A internet entrou em polvorosa com a notícia de que o humorista e apresentador Danilo Gentili pudesse pegar 6 meses de prisão. A prisão seria a pena legal para a condenação em primeira instância do julgamento da queixa-crime movida pela Deputada Maria do Rosário. As questões que mais se levantaram sobre o caso giram em torno da Liberdade de Expressão e a Censura do Estado.
Muitos influencers famosos se manifestaram a respeito, muitos julgando a pena exagerada, mas quando os discursos se reduzem ao embate Liberdade de Expressão e Censura do Estado, trata-se de uma batalha perdida. Não nos parece que alguém, em sã consciência, pudesse ser contra a Liberdade de Expressão e a favor de qualquer tipo de Censura Estatal. O povo brasileiro é escaldado por mais de 20 anos de arbitrariedades para saber que isso não faz sentido, apesar dos movimentos intervencionistas que vem se multiplicando desde 2013.
Essa redução se assemelha a quando se quer discutir o Programa Escola Sem Partido. De saída, seria uma loucura ser a favor de uma escola COM partido. No entanto, depois de muito desgaste e rótulos atribuídos de lado a lado, começa-se a entender que discutir o Programa Escola Sem Partido não parte de seu oposto desejo de uma escola partidária. Assim como discutir a punição de Gentili não parte da aceitação de que o Estado deva censurar o cidadão em sua inalienável liberdade de expressar-se. Se deixarmos nos levar por esse Espantalho, só cumpriremos agendas ideológicas.
A Censura
A primeira coisa que merece nossa atenção é a palavra Censura. Ao longo do tempo esse nome adquiriu conotação ligada às práticas da Ditadura Militar, onde censurar era proibir, coagir pela força, acompanhada inclusive, de ameaças de prisão ou tortura. Um artista ou qualquer cidadão vítima da censura tinha o dever de ficar calado. Na Ditadura não havia liberdade de expressão e só podia ser dito aquilo que era permitido pelo poder vigente que, invariavelmente, decidia na hora e através de agentes do Estado sem nenhuma qualificação para tal julgamento. Entendemos que essa arbitrariedade e todo tipo de autoritarismo deva ser repudiado em todos os seus níveis.

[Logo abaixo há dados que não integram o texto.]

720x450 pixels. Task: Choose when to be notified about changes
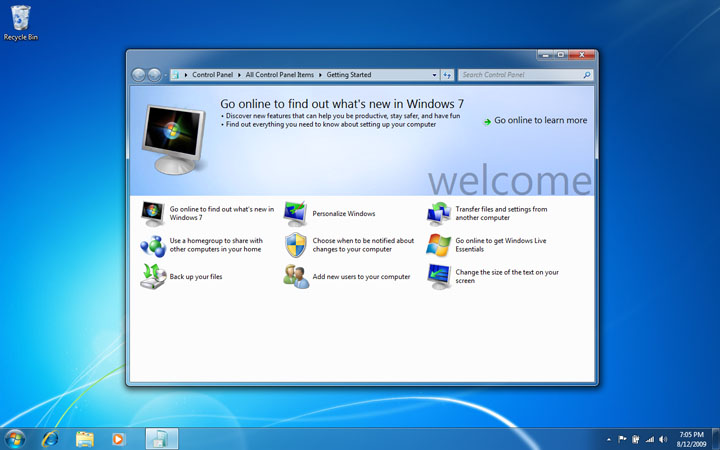(x=362, y=245)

No entanto, a palavra Censura, assim como os nomes Voto de Censura, Moção de Censura são termos que possuem outras conotações, tanto no trato comum algumas vezes, quanto, e principalmente, no meio legislativo, embora sejam menos usuais e com menos peso do que adquiriu a conotação histórica mais comum. Uma nota de repúdio, uma discordância pública e até um olhar reprovador ou uma bronca que um pai dá no filho arteiro se constituem atos de censura. Nem de longe, portanto, se referem à censura estatal que Gentili alega estar sofrendo.

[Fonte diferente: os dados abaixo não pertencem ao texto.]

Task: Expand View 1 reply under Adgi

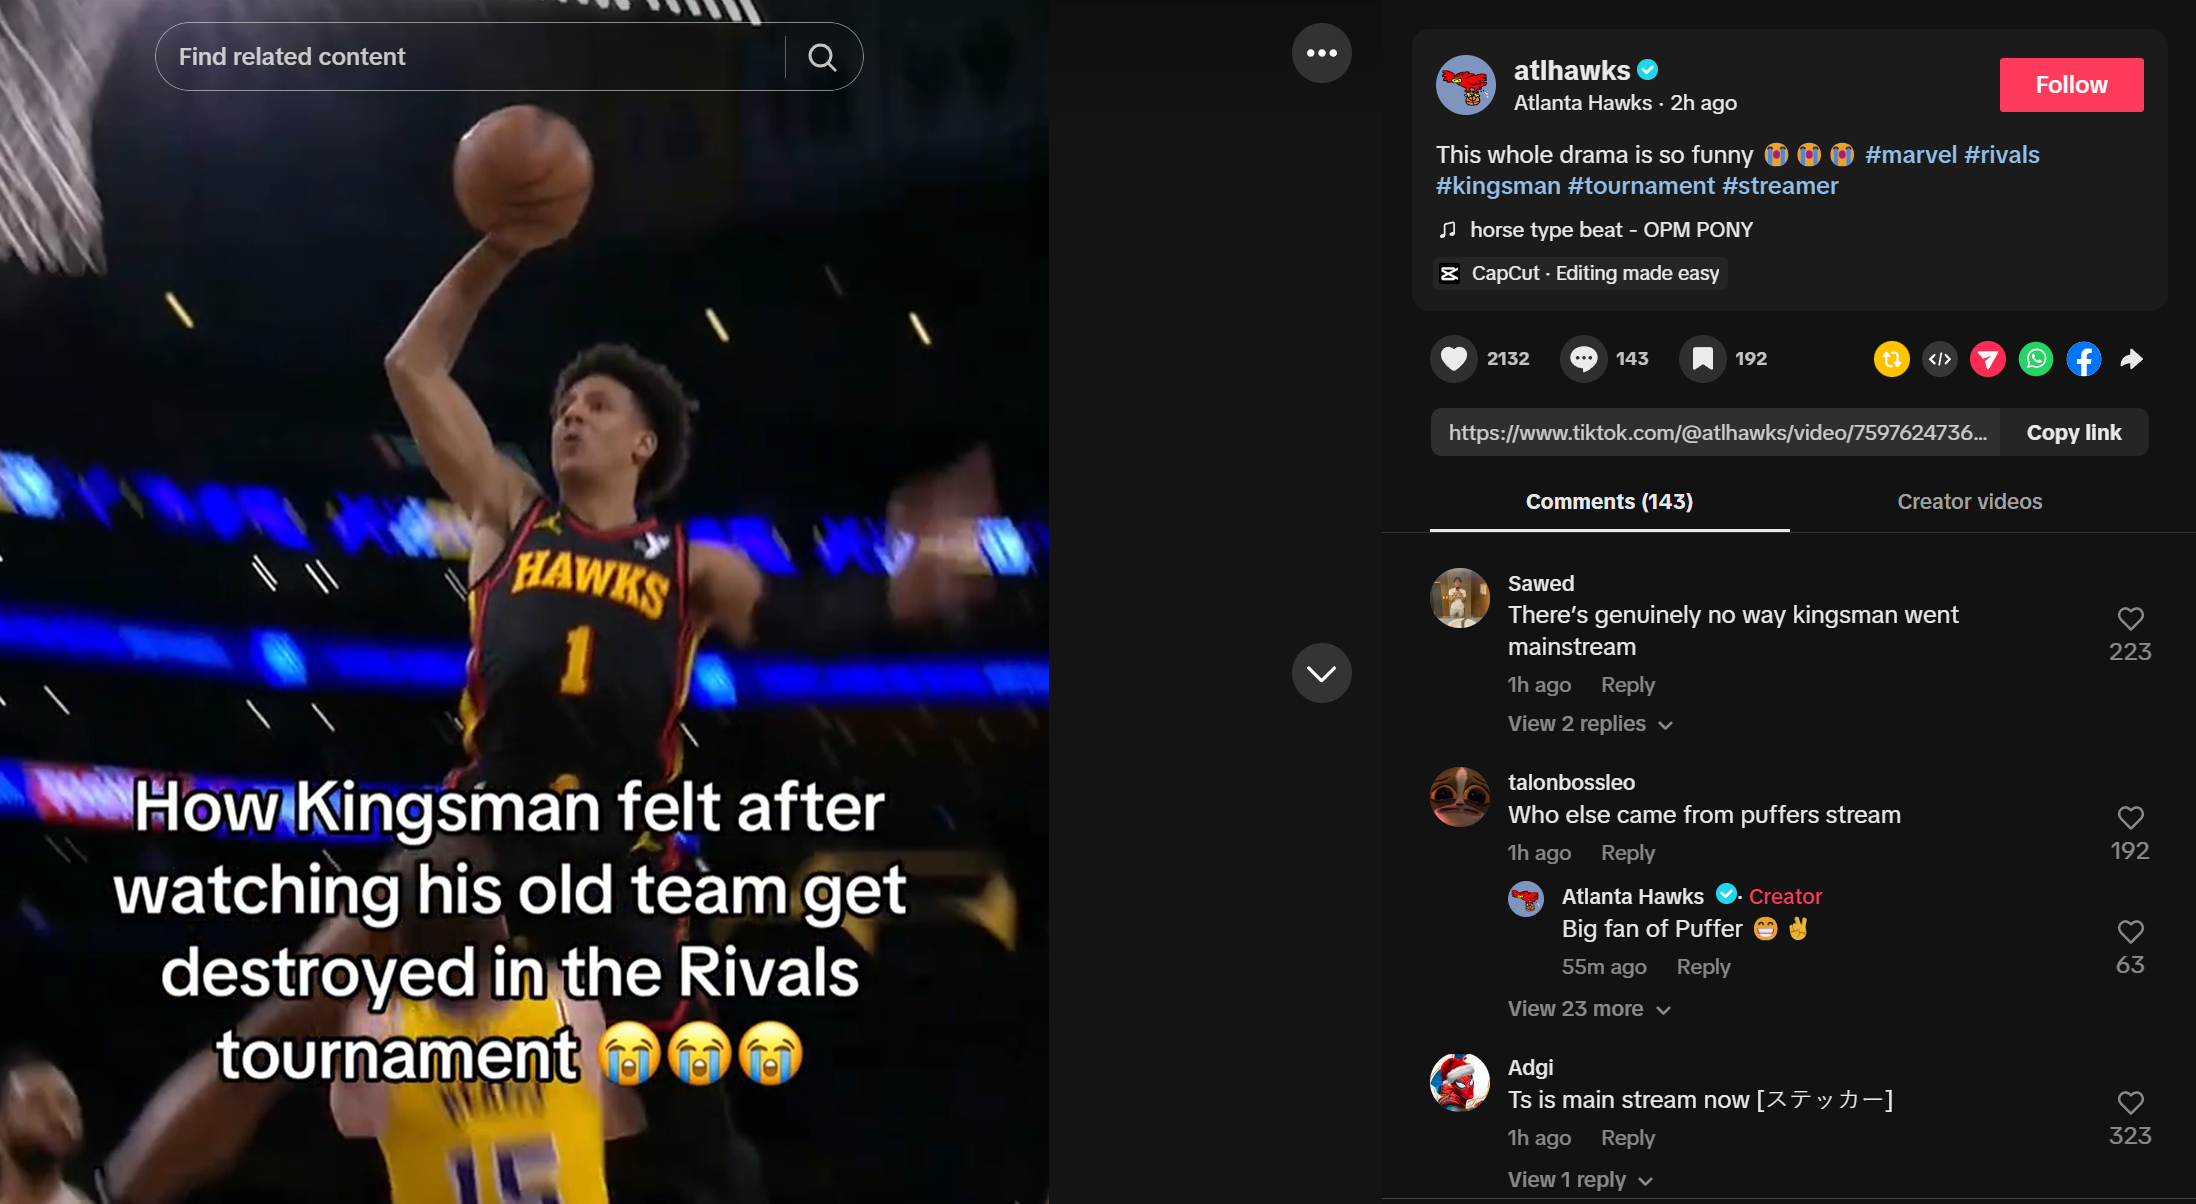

Nos regimentos internos das Casas Legislativas brasileiras (Senado Federal, Câmaras de Deputados e de Vereadores), estão previstos Votos de Aplausos, Congratulações, Louvor, Solidariedade ou Censura a serem dados pelos seus integrantes a membros da sociedade e até a entidades, nacionais e do exterior. Quando o requerimento tem a unanimidade da casa, ele passa a se chamar Moção, mas quando somente um ou alguns legisladores assinam, ele se chama Voto. Se um ato, entendido assim por algum parlamentar, merecer algum repúdio da instituição, pode-se requerer um voto de censura a seu autor, da mesma forma que se pode requerer um voto de louvor para alguém que tenha feito algo digno dele. Censura, nesse caso, se equivale a reprimenda, um repúdio, um desagravo.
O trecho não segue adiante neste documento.